FireRedTTS-2 – A streaming text-to-speech (TTS) system launched by Xiaohongshu

What is FireRedTTS-2？

FireRedTTS-2 is an advanced long-form streaming text-to-speech (TTS) system specialized in multi-speaker dialogue generation. It adopts a 12.5Hz streaming speech tokenizer and a dual-Transformer architecture to achieve low-latency, high-fidelity, multilingual speech synthesis. It supports languages including English, Chinese, Japanese, Korean, French, German, and Russian, with zero-shot cross-lingual and code-switching voice cloning capabilities. Currently, it can generate 3-minute dialogues with up to 4 speakers, and the length and number of speakers can be extended by adding more training data. It performs exceptionally well in podcast generation and chatbot integration, offering stable and natural voice output, and is capable of generating context-aware, emotionally rich speech.

Main Features of FireRedTTS-2

Long-form dialogue generation: Supports 3-minute dialogues with up to 4 speakers. Dialogue length and number of speakers can be expanded with additional training data.

★ ★ ★ ★ ★

## What the task asks
Answer these questions from the FireRedTTS-2 overview above.
1. Which company launched FireRedTTS-2?
2. At what rate does its streaming speech tokenizer operate?
3. Under the main features, how long a dialogue and how many speakers are supported?

★ ★ ★ ★ ★

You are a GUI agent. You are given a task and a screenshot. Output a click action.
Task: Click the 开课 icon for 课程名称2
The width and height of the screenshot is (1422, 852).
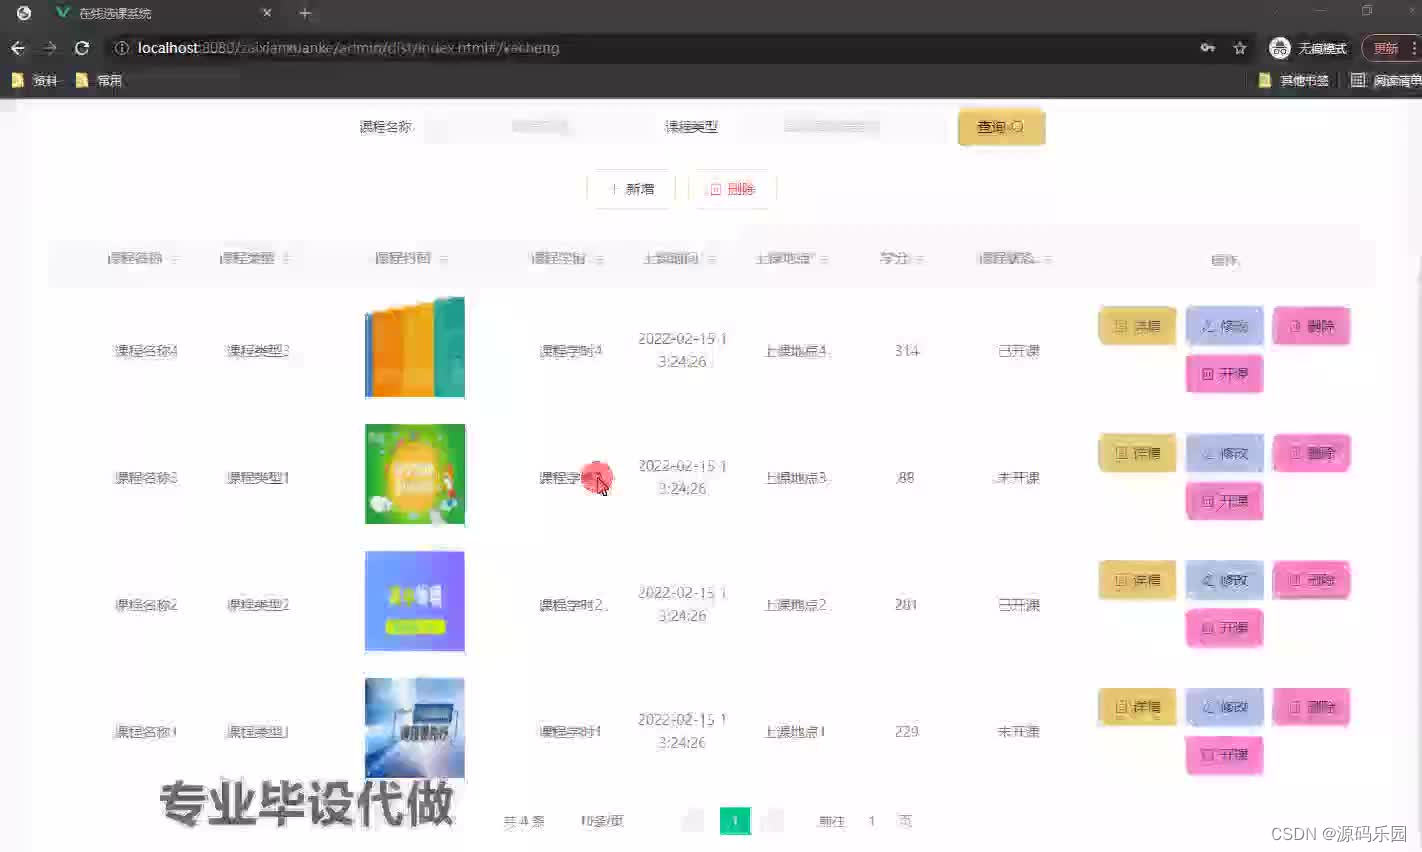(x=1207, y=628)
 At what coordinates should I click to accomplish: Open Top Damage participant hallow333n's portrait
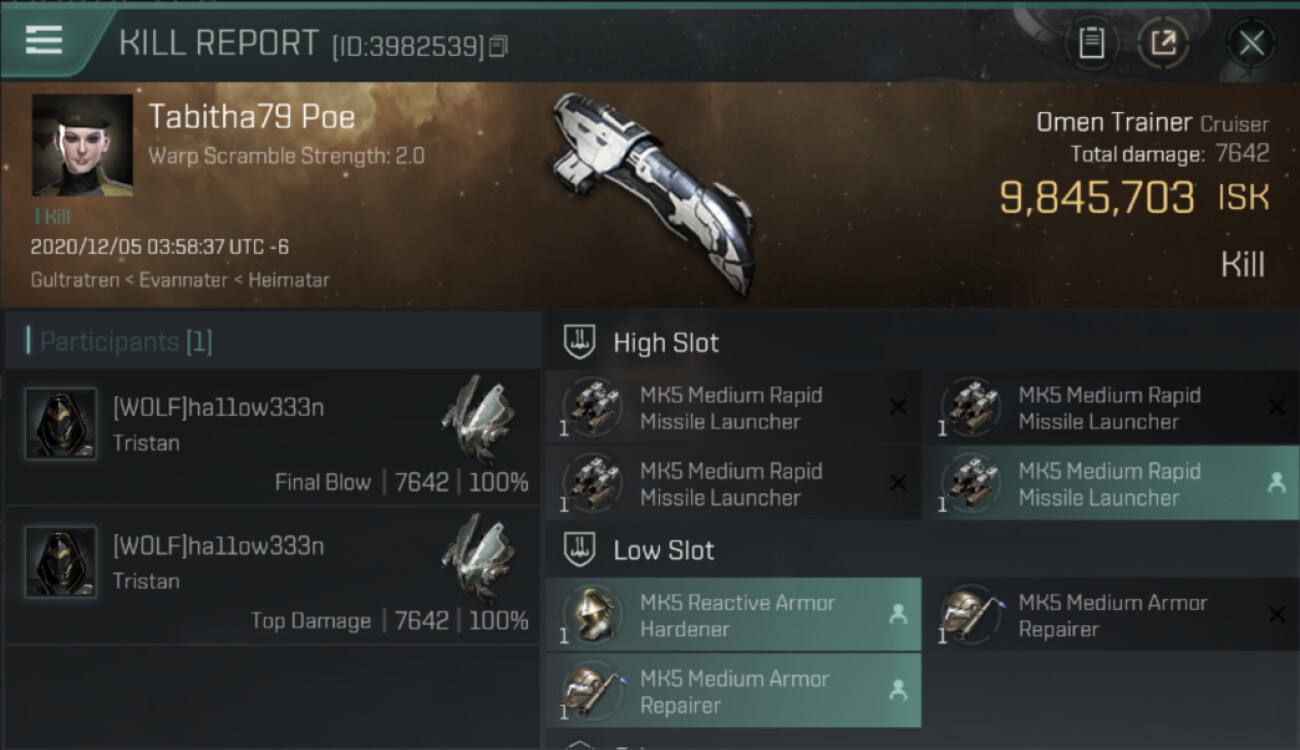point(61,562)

★ ★ ★ ★ ★

## Task response
1. Xiaohongshu
2. 12.5Hz
3. 3-minute dialogues with up to 4 speakers